None of that is a growth strategy. It is a financial target with a to-do list attached.
The distinction matters more than most leaders want to admit. Because the direction you start from determines almost everything: what you prioritise, where you invest, what you measure, and — eventually — whether the growth you achieve is durable or borrowed.
Here is how most growth strategies actually work. A target is set, typically by a board or a fund with a return model to satisfy. That target is then handed to a commercial team and translated into activity — more reach, more channels, more noise. The implicit assumption underneath all of it is that growth is a volume problem. Do more, reach more, convert more. The machine runs harder. Sometimes the numbers move. Often they don't, or don't move enough, or move briefly before stalling again.
The reason is structural, not executional. The machine is pointed in the wrong direction.
Growth is not created by activity as much as it is created by preference expressed through behaviour. Customers choose you — more often, across more situations, at higher prices — or they don't. Everything else is commentary. Revenue is just the accumulated record of choices that have already been made. Pricing power is just the evidence that those choices weren't purely driven by cost. EBITDA is what's left after you've paid for the system that produced those choices.
Which means growth is fundamentally a demand-side problem. Not a supply-side one.
The question is never "how do we generate more revenue?" It is always "why do customers choose us — and what would make more of them choose us, more often, at greater value?" Those two questions sound related. They are not. The first starts with the number. The second starts with the customer. And starting with the customer forces you to confront things that starting with the number lets you ignore.
Like the fact that your value proposition may not be as clear as you think it is. That the customers who matter most may be choosing you for reasons you've never deliberately engineered. That a competitor you're not watching closely is becoming more relevant to your ICP faster than your marketing spend can compensate for. That your pricing is fragile not because your sales team lacks confidence, but because your differentiation isn't strong enough to justify the premium you need.
None of that shows up when you start from a target.
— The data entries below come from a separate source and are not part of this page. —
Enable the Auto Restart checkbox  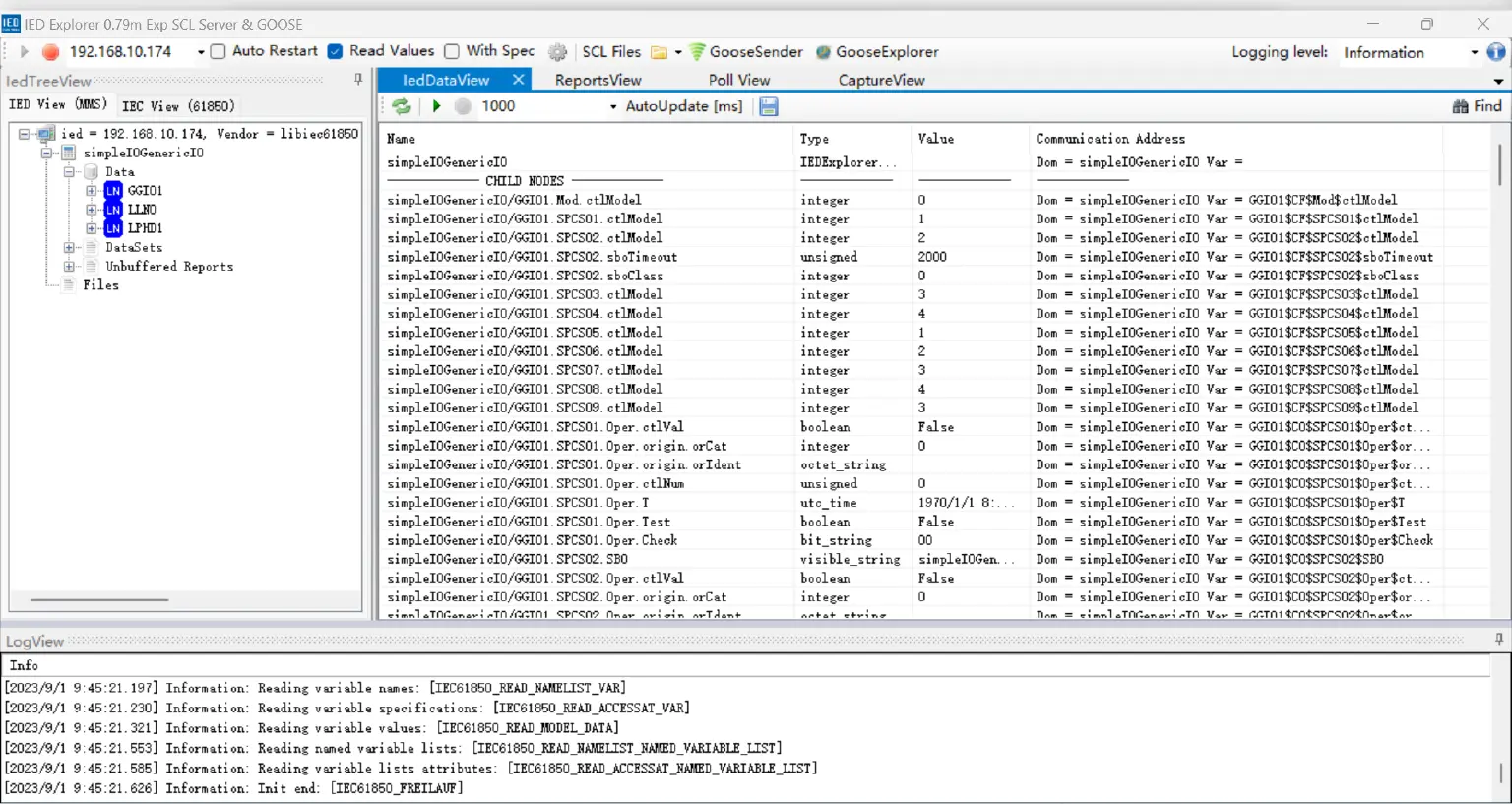click(219, 51)

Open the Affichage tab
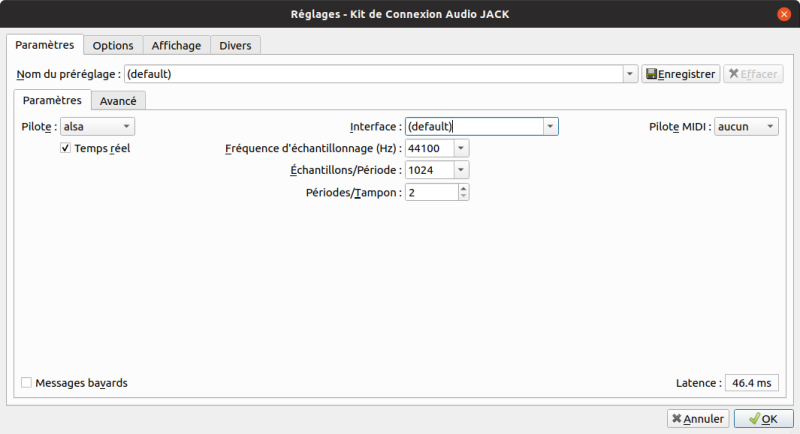tap(176, 46)
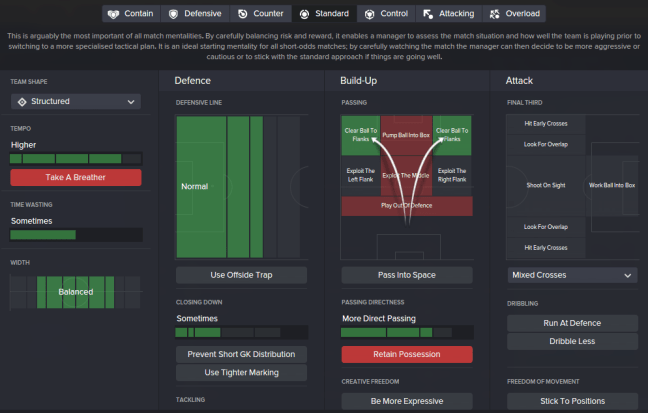Enable Run At Defence dribbling
The height and width of the screenshot is (413, 648).
[x=572, y=322]
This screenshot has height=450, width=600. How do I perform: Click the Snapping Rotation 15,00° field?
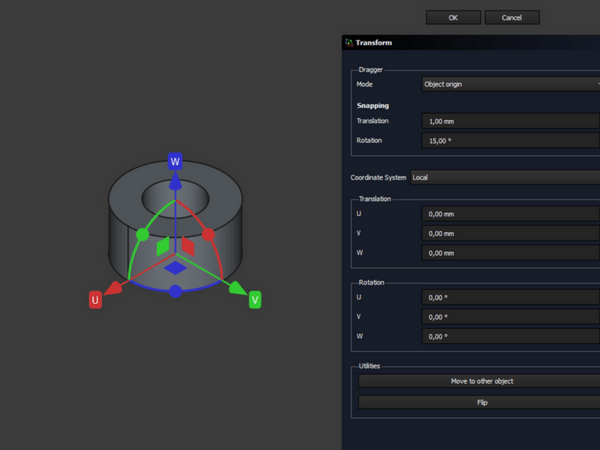(x=510, y=141)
It only shows up when you start from choice.
Choice-Led Growth works from the customer decision outward. Here is how your customers actually choose in this category. Here are the forces shaping that choice — in the market, in the culture, in the competitive set. Here is the distance between what those forces are demanding and what you are currently delivering. Here is where that gap is widening. Here is what it is worth in revenue terms to close it — and what it will cost you if you don't.
That is a growth strategy. The rest is execution planning with a revenue target on the cover page.
The hardest part of this is not analytical. It is psychological. Starting from the customer rather than the number requires accepting that growth is not fully in your control — that you are operating in a system shaped by forces you did not create and cannot fully direct. The board wants a plan. The model wants certainty. The instinct is to project confidence backwards from the outcome rather than reason honestly from the inputs.
But the companies that sustain growth over time — the ones that compound it rather than chase it — have made peace with this. They do not treat growth as a target to be hit. They treat it as the consequence of a system that is working. They invest in understanding how their customers choose, design everything to win more of that choice, and build the engine that converts preference into revenue repeatedly.
Fix the direction of the strategy. The numbers follow.